EXTRACTED DATA:
☆ ☆ ☆ ☆
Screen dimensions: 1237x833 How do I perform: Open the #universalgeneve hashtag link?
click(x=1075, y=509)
☆ ☆ ☆ ☆
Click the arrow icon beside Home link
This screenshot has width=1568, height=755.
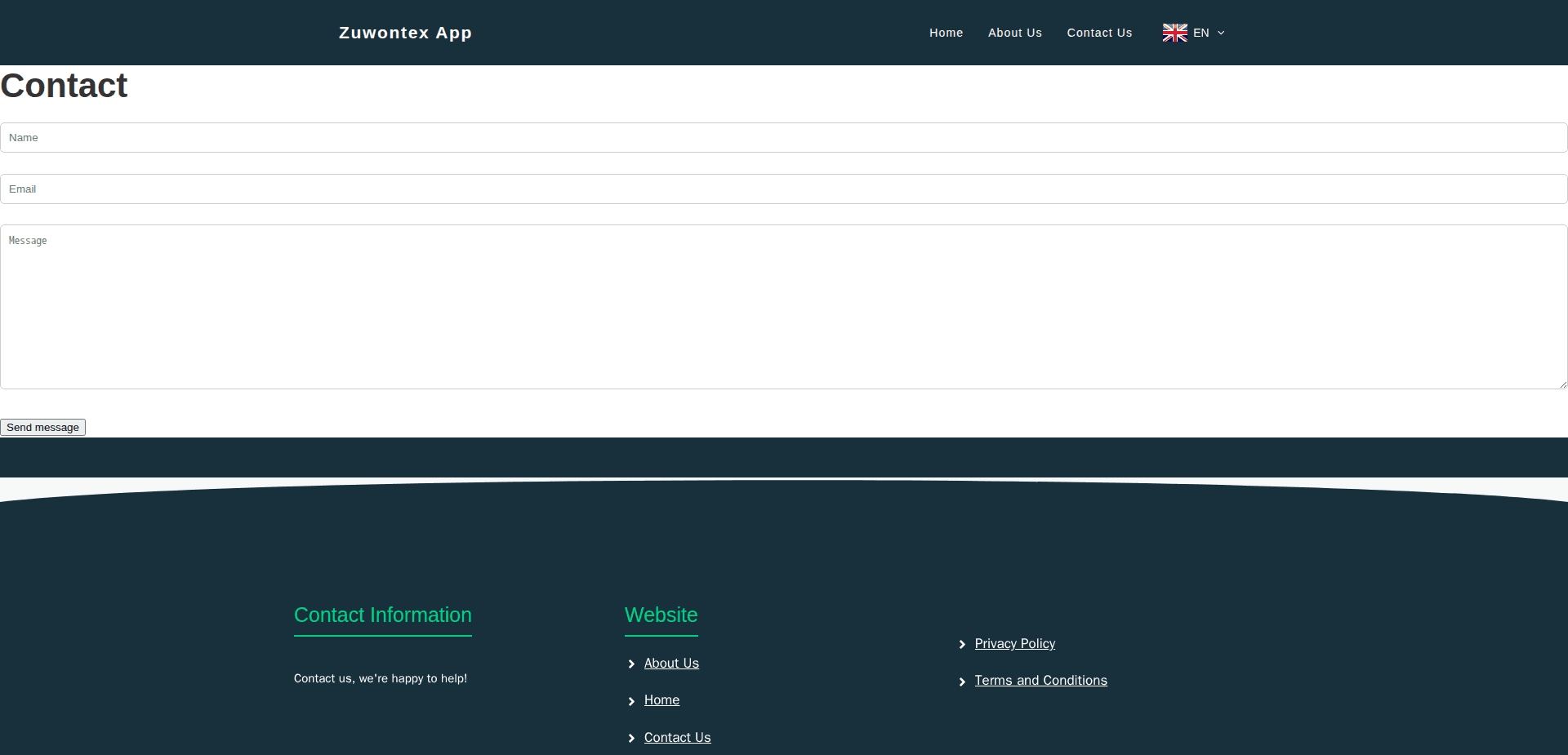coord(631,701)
☆ ☆ ☆ ☆
EXERCISE PROMPT: Rescale the coordinates in the answers by 2.15, rounding each to a whole number with halves going up, and restate the lines starting with the line with "Click the arrow icon beside Home link" and going on through the line with "coord(631,701)", requests included. Give only those lines, and omit the pictures.

SOLUTION TO THE EXERCISE:
Click the arrow icon beside Home link
This screenshot has width=1568, height=755.
coord(1357,1507)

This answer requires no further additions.